Así, afirmó que el agua desalada cuesta 0,5 euros por metro cúbico, frente a los 250 euros del agua embotellada (0,25 euros por litro). Es decir, «quinientas veces menos». Claro, que obvió que el agua trasvasada -cuyo precio se estima en 0,3 euros- sería ochocientas veces más barata.
Tras restar importancia al elevado coste de producción del agua desalada -«ahora cuesta la mitad que hace diez años»- y a su impacto ambiental -«la poseidonia desaparece por la ampliación del puerto de Alicante»-, la ministra desautorizó las recientes matizaciones de la Confederación Hidrográfica del Júcar (CHJ) sobre el peso del proceso en el cómputo global del programa AGUA.
Al contrario que el presidente de la CHJ, Juan José Moragues, Narbona señaló ayer la «importancia» de la desalación, que garantiza «más agua» y «para siempre». Así, atribuyó a la desaladora la ausencia de restricciones en los hoteles alicantinos el pasado verano -«los hoteleros lo saben»-, y reiteró el respaldo de la Unión Europea (UE) al programa, que cifró en «1.200 millones de euros».
Sobreexplotación
Tras la visita a Alicante, Narbona inauguró en Elche el Simposio de Hidrogeología, y puso en marcha el primer pozo de sequía mediante control remoto, que se aplicará a otros 63 sondeos de la Confederación Hidrográfica del Segura (CHS). Desde Elche, la ministra atribuyó a los usuarios la «sobreexplotación» de los acuíferos, y pidió una gestión «responsable» del agua subterránea.

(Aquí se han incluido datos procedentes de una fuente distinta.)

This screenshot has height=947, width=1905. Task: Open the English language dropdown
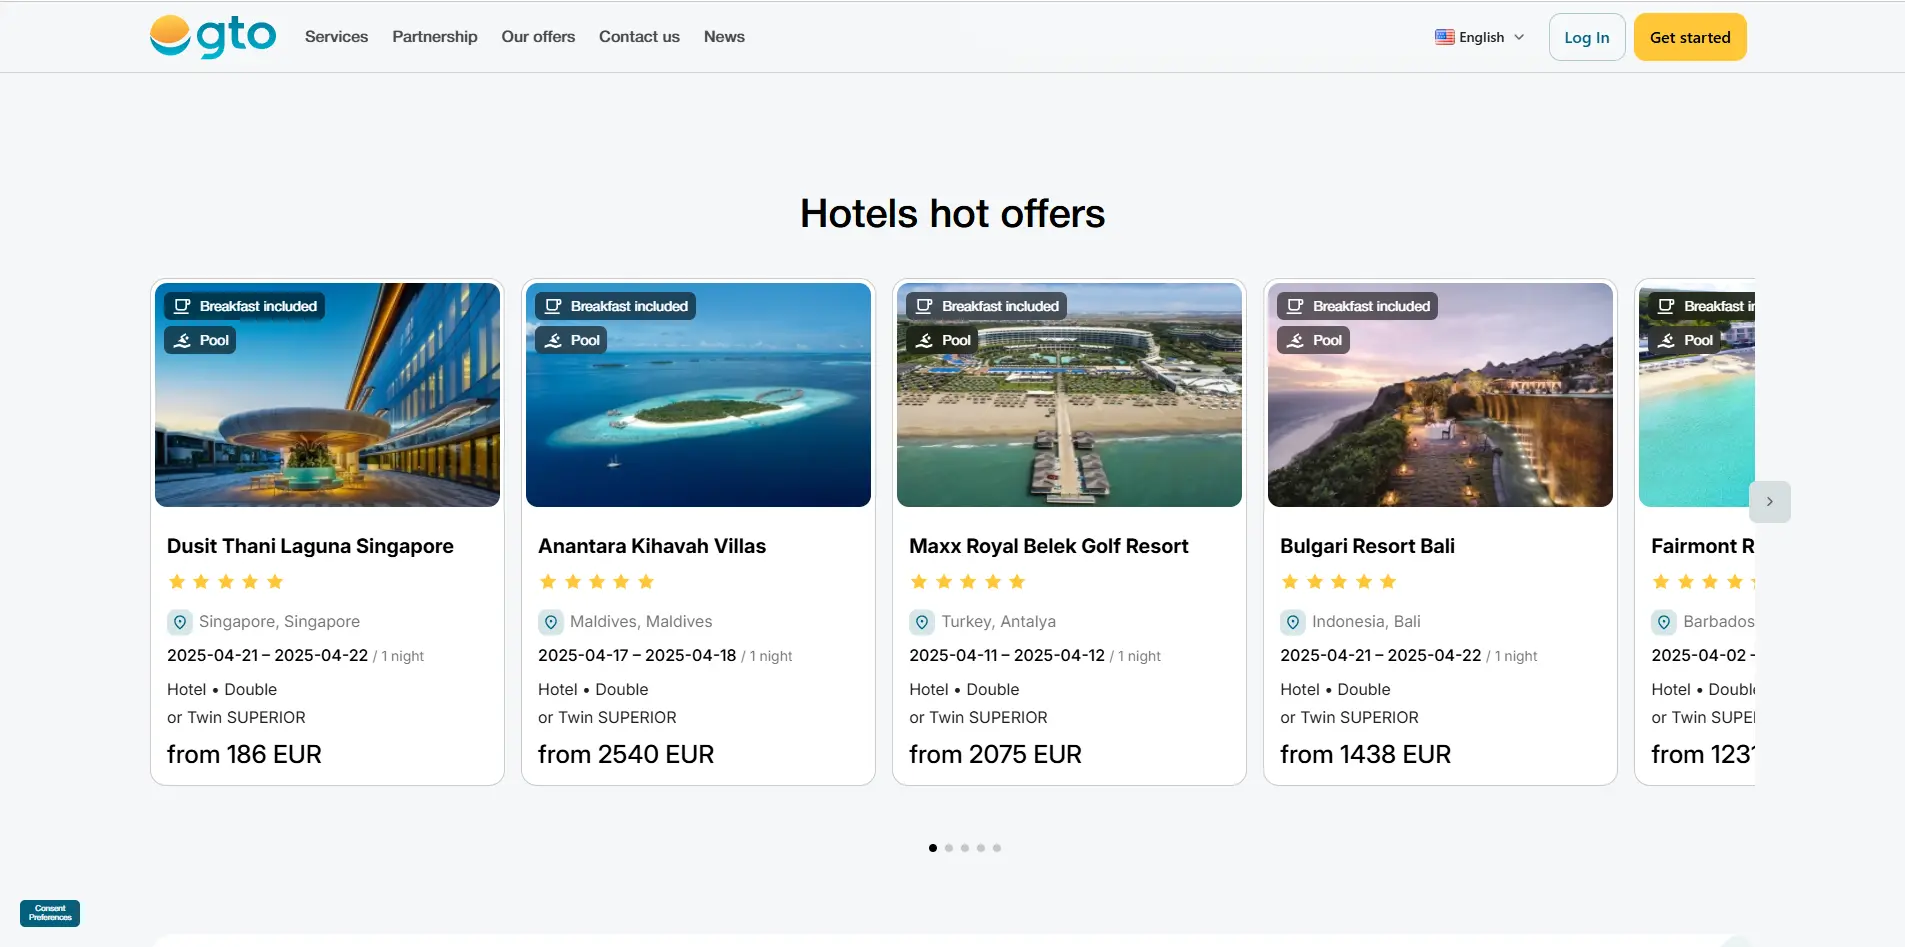coord(1479,36)
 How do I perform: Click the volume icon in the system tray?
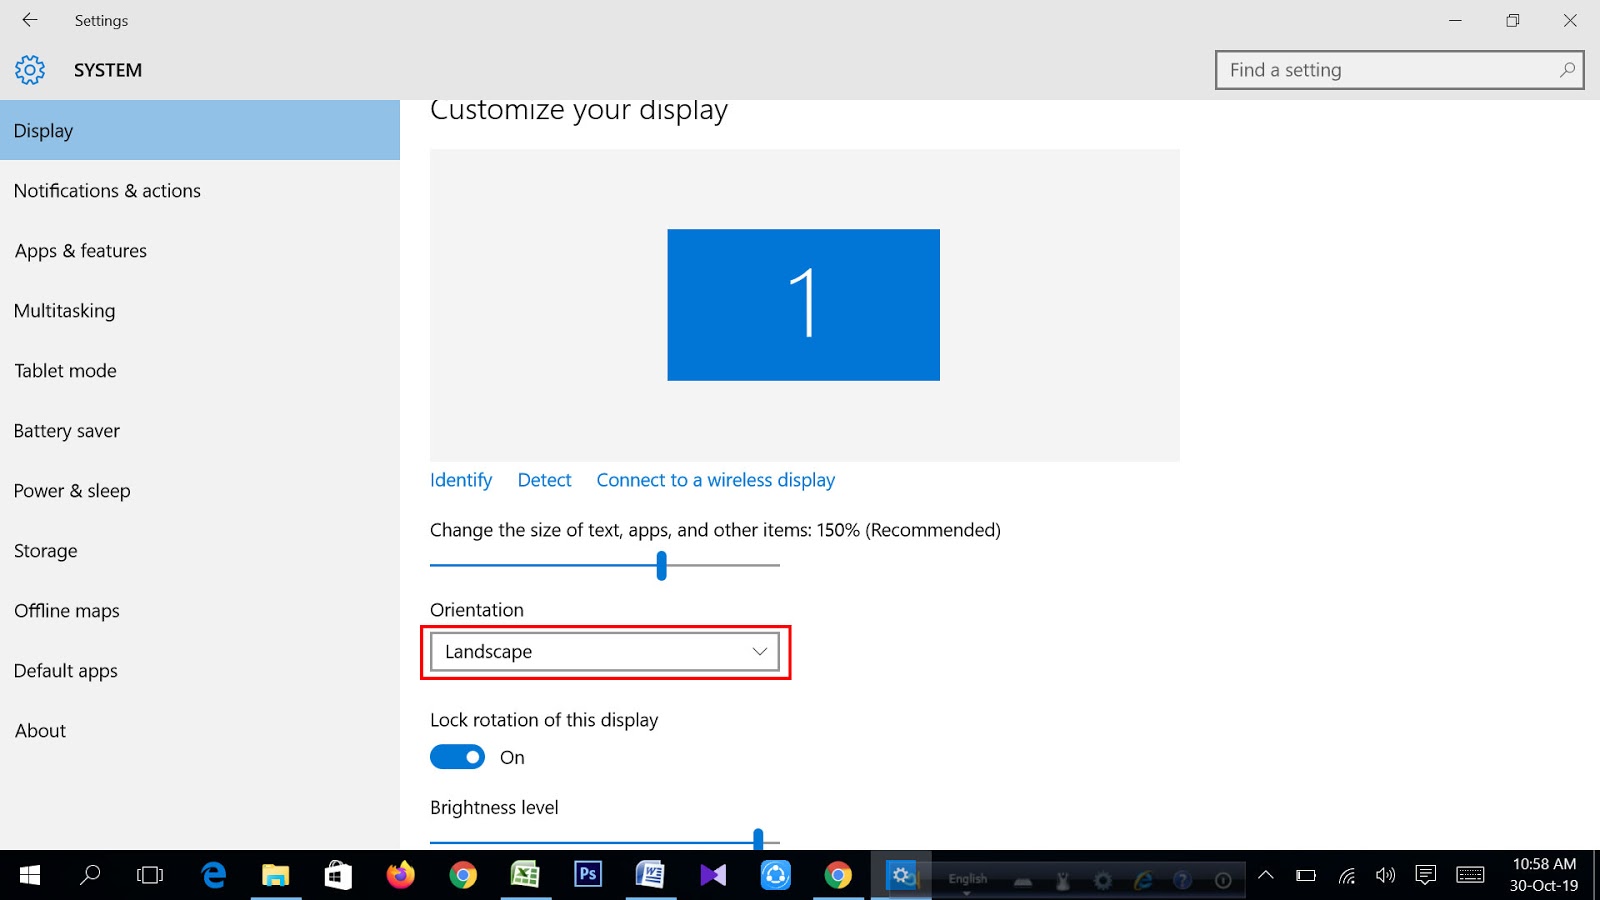point(1385,875)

Por último, Narbona se desplazó hasta Cullera, donde se construye la toma del nuevo Júcar-Vinalopó. Desde allí, la titular de Medio Ambiente advirtió al PP que el Gobierno «también hace trasvases».
Choque con Calabuig
De esta forma, el PSPV y el Gobierno incurrieron ayer en una nueva contradicción respecto a la política hídrica en los últimos días, tras la desautorización de Moragues a las tesis socialistas sobre la desalación -desautorizada a su vez ayer por la ministra-.
El candidato socialista por Valencia al Congreso Joan Calabuig afirmó ayer que los trasvases de agua entre cuencas no entran en las previsiones de futuro de ni del PSOE ni del PSPV, por considerar que se trata de una cuestión «claramente superada». De hecho, al Júcar-Vinalopó lo tachó de «apuesta excepcional».
La afirmación del «número tres» en las listas del PSOE por Valencia se producía el mismo día en que la ministra de Medio Ambiente cambiaba su discurso y negaba una supuesta oposición del Ejecutivo socialista a las transferencias hídricas, precisamente con el Júcar-Vinalopó -y con la permanencia del Tajo-Segura, cuestionado por el PSOE manchego- como ejemplos.
Así, la ministra socialista calificó la conducción hídrica -dentro de la misma cuenca hidrográfica- como una «infraestructura estratégica» que, según recordó, responde a una «demanda histórica» de la zona del Vinalopó.
Sin embargo, los supuestos beneficiarios, agrupados en la Junta que preside Andrés Martínez, recordaron mediante un comunicado que Narbona visitó ayer un trasvase «sin usuarios».